Agile Tour spending 2 years in University of NCKU

 Two years ago, I started my new job as Senior Technical Manager in PAIA corp. which is located in Tainan city in the south of Taiwan. It is completely unexpected jounery I never experienced in previous business companies since I have to cooperate with more than ten students under the age of 20 in universities and mentor them one-on-one to develop their hard and soft skills in our projects.

This journey over the past two years has already been presented at several technical conferences and students' communities. It is a long story and was made in certain situations. At beginning of the project planning of our PROS system designed and constructed from Prof. Su Wen-Yu teaching in the field of computer science development at NCKU, he already decided to call out his graduated and undergraduated students to join this project. It is tough mission to leverage when I knew what kind of resources we can manage in this project. It means that we only have less than 10 unmatured students able to contribute efforts in PROS system.
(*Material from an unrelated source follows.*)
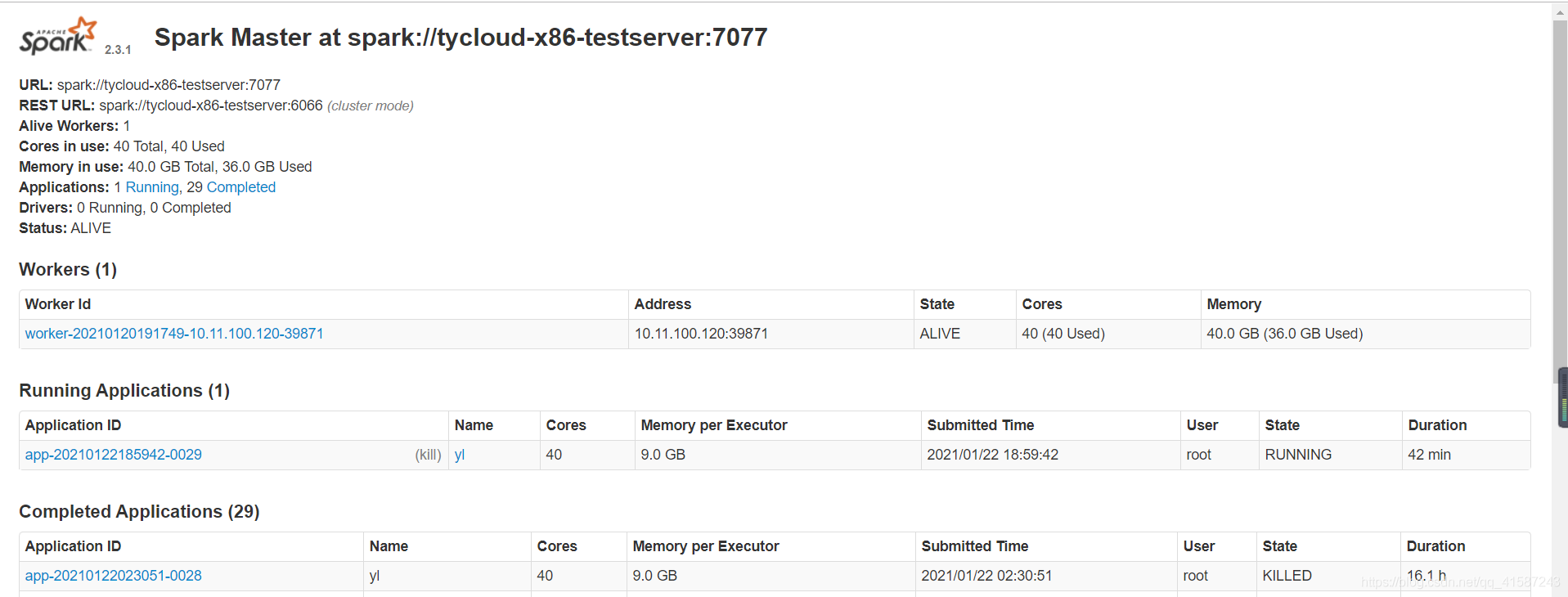Screen dimensions: 1568x597
Task: Open worker-20210120191749-10.11.100.120-39871 link
Action: [x=174, y=334]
Firstly, most students studying in computer science are not familiar with frontend development in term of user interfaces while they are spending much time on subjects of Algorithm, Data Structure, Operation System and Compiler. Therefore, I have to train one or two of them to specialize their skills on frontend development. In such a case, we should build a formal process to practice frontend talent development during the implementation of each sprint in our project. After over two to three sprints, we found three talented students including Baie, Aaron, and Jason continuing the improvement of the frontend skill.
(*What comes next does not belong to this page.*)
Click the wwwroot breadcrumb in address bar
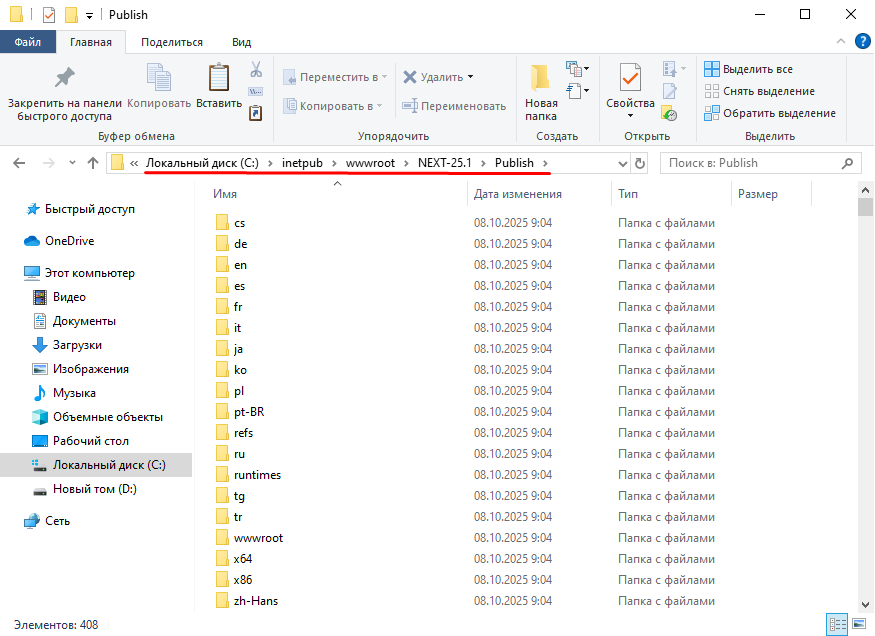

Not only the growth of students' hard skill, but we should connect their force into one target. That is we should investigate the differentiation of everyone's purpose and try to satisfy their expectations. It is better initiated from a game.


I asked three students, Baie, Jesse, and Shao-Ting to participate in Taiwanese iThome Ironman Competition. In that game, we got to know each other in terms of not only skill proficiency but also personalities. Moreover, we encourage students to organize a study club and share their any findings weekly.


Throught the meeting, I brought some worldwide couch surfers to share interests and perception of their trips with students.



Additionally, I inspired the student, Jesse, to take on the role of hosting Tainan.py. Initially, she restarted it within our company, PAIA, and subsequently at the Good-Idea Studio company in Tainan as well.


Due to my studies at NTUA, the art university in Taiwan, over the past year, I documented the entire story of our collaboration with the student, Jesse, in a film production, Jesse's Machine Learning. It brings significant encouragement and a sense of identity into their working environment.


In the latter half of the second year, I invited the general convener of Agile Community Taiwan, Hermes Chang to our company. Afterwards, Hermes requested me to co-host additional agile events at PAIA company with Roy, the other co-host from Kdan Mobile in Tainan, specifically for junior employees and university students.



Following that, Hermes recommended me to participate in the volunteering for the RSG, Regional Scrum Gathering Taipei 2023 event. This allowed me to lead a large-scale gathering with numerous students and junior volunteers. It also provided a new perspective for students at NCKU.


When students finished their tasks for each part of our system, I encourged them to submit speaker proposals for several technical conferences in Taiwan.


Overall, we successfully completed various components of our PROS system and enhanced the original PAIA system.

It is a fantasy journey.

If you don't believe that things can be changed with a few attempts and daily actions, neither will the people you collaborate with.

Finally, I discovered that students are not the primary obstacles in the development of our project. On the contrary, the only limitation is set by the mental boxes we place in.

Leadership is a lifestyle. Agility is a lifestyle, too.